Jesus taught that we should not necessarily conform to the practices and patterns of the world around us.
For example, the Disciples were challenged by Jesus to question their ambitions and act with ever-greater humility. He emphasised that they should seek to serve one another, rather than be served (e.g. Mark 11:42-45).
The instruction was often ignored. Even at the Last Supper, Jesus decided to intervene in a discussion about which of them might be about to betray Him when it descended into a row about who was the ‘greatest’ (Luke 22:24). About 10 years after the crucifixion, resurrection and ascension of Christ, it seems that the Early Church still struggled with the task of being humble. Jesus’ half-brother, James, wrote these words in the third chapter of his letter:
13 Who is wise and understanding among you? By his good conduct let him show his works in the meekness of wisdom. 14 But if you have bitter jealousy and selfish ambition (eritheia) in your hearts, do not boast and be false to the truth. 15 This is not the wisdom that comes down from above, but is earthly, unspiritual, demonic. 16 For where jealousy and selfish ambition (eritheia) exist, there will be disorder and every vile practice. 17 But the wisdom from above is first pure, then peaceable, gentle, open to reason, full of mercy and good fruits, impartial and sincere. 18 And a harvest of righteousness is sown in peace by those who make peace.
In this little reflection, I would like to focus on a single Greek word that James employs. I’ve shown where it crops up in the passage above by putting it in brackets after its translation.

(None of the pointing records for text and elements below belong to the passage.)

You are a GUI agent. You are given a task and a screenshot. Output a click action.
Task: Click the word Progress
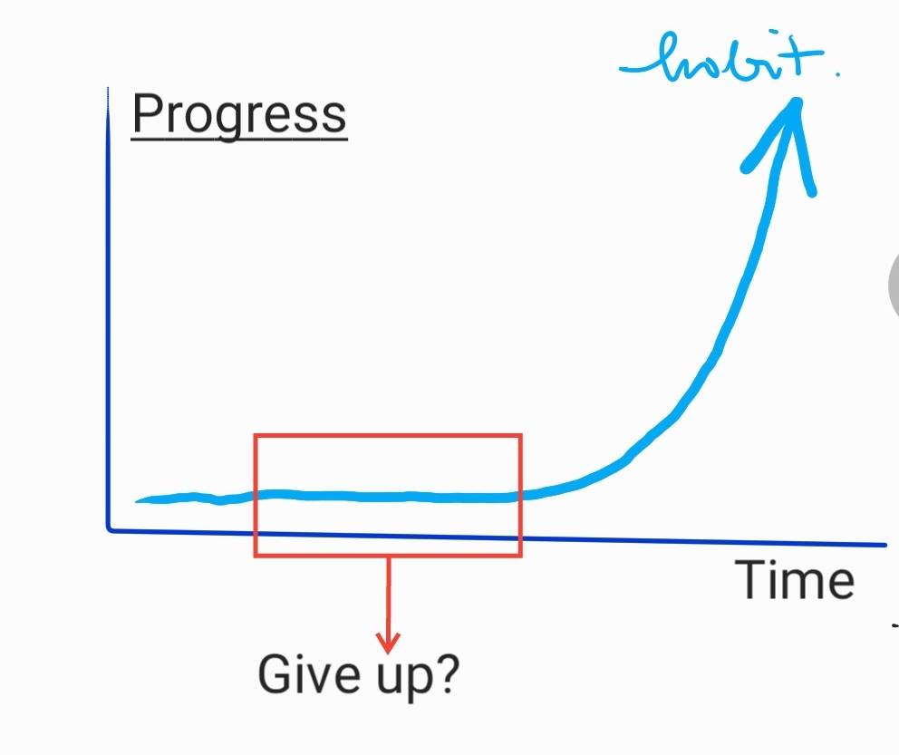[239, 114]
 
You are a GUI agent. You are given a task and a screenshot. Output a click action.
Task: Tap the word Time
[795, 579]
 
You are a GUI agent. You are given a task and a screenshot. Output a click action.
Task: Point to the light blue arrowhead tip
[797, 101]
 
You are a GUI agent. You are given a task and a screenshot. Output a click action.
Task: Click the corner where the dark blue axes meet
[109, 529]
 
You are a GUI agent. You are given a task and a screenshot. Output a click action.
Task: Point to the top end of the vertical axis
[108, 88]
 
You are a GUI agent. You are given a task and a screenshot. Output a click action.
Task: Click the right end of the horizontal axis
[885, 545]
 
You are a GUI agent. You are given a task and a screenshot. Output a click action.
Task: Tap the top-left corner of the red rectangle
[256, 435]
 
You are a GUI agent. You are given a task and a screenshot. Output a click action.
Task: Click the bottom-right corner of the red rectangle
[520, 556]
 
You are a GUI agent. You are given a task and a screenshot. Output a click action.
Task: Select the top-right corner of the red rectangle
[520, 435]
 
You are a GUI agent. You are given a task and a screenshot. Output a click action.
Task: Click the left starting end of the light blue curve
[137, 501]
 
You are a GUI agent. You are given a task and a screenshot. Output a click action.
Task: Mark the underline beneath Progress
[239, 138]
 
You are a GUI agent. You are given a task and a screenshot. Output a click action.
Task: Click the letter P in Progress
[147, 113]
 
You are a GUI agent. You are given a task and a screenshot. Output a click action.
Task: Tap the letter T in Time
[749, 579]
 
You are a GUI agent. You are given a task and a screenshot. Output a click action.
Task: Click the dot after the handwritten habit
[837, 74]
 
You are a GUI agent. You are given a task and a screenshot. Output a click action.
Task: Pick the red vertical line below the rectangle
[388, 596]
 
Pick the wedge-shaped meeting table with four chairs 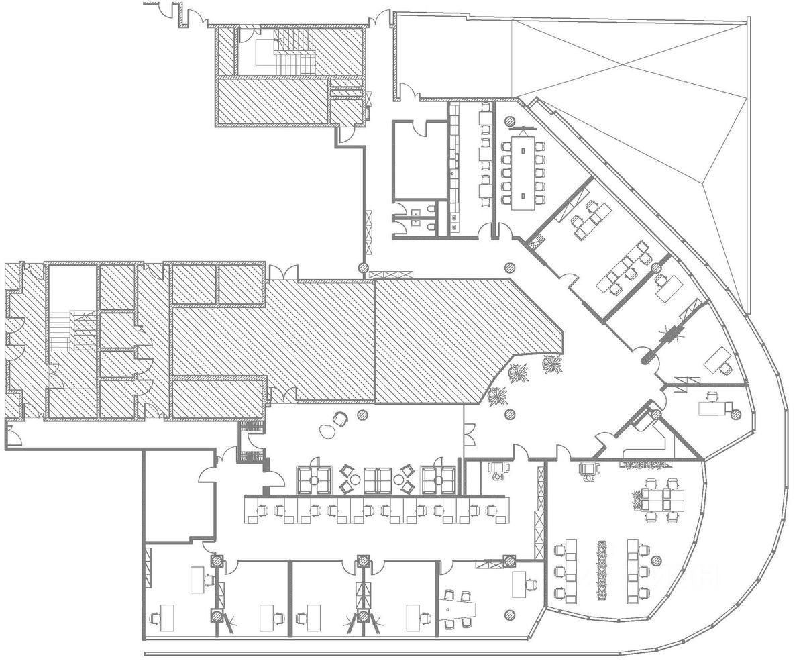tap(459, 610)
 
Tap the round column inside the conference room tap(510, 121)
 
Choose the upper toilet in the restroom tap(416, 214)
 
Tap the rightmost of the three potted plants tap(552, 364)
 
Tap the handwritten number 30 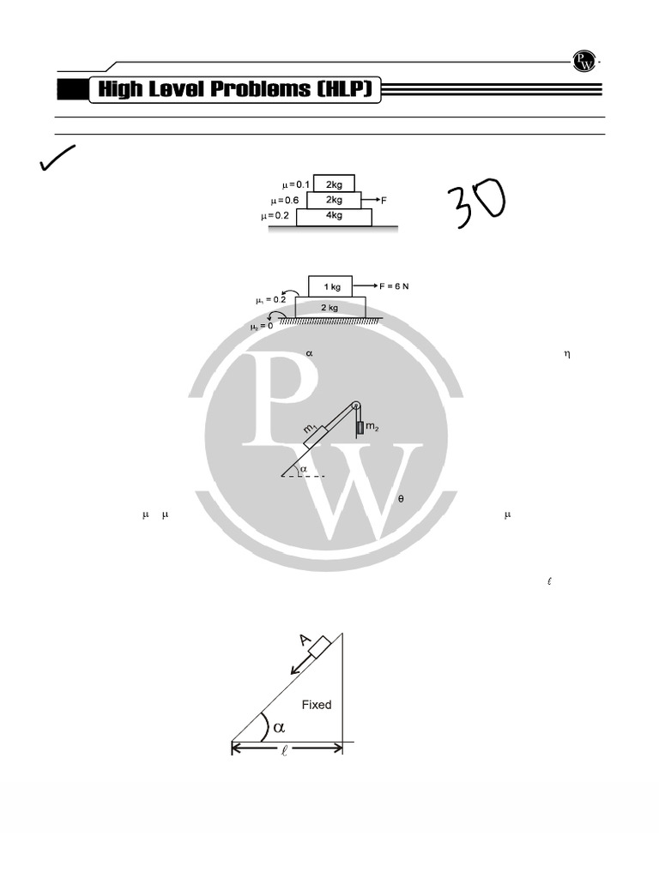coord(477,202)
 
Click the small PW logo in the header coord(583,61)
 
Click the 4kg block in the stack coord(334,217)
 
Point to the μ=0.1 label coord(295,185)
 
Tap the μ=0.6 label coord(284,201)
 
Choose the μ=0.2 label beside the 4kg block coord(275,215)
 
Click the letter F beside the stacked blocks coord(384,201)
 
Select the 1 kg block coord(330,286)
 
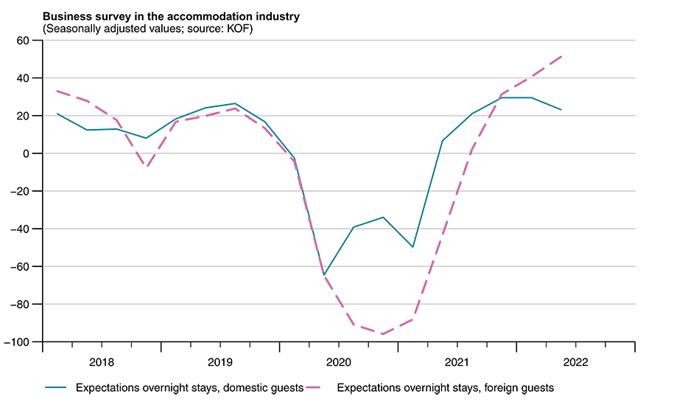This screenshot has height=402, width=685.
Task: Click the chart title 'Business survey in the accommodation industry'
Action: pyautogui.click(x=171, y=16)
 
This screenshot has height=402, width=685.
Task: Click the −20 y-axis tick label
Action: pyautogui.click(x=26, y=192)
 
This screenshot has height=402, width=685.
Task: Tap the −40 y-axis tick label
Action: pyautogui.click(x=26, y=229)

The Greek word eritheia (rendered as ‘selfish ambition’) is clearly highlighted as something to be avoided. Prior to its use in the New Testament, Aristotle made use of eritheia to describe ‘electioneering’ or ‘intriguing for office’. It seems to describe the behaviour of a person who tries very hard to establish himself or herself in a position of importance.
As is often the case when correcting wrong behaviour, we have to identify and then engage in the opposite type of behaviour. Helpfully, Paul also makes mention of eritheia in chapter two of his letter to the church at Philippi. He is kind enough to offer a delightful picture of an opposing, Christ-like approach to life:
3 Do nothing from rivalry (eritheia) or conceit, but in humility count others more significant than yourselves.
It seems as though Paul is encouraging us to establish those around us in preference to ourselves. Such an encouragement raises many questions, not least: if I’m busy building up those around me, who then will establish me?
Returning to James’ letter we find a simple and direct answer (4:10):
Humble yourselves before the Lord, and he will exalt you.
We are called to take a step of faith and replace our lowly scramble to establish ourselves with a joyful surrender to God and His ability to establish us for His glory.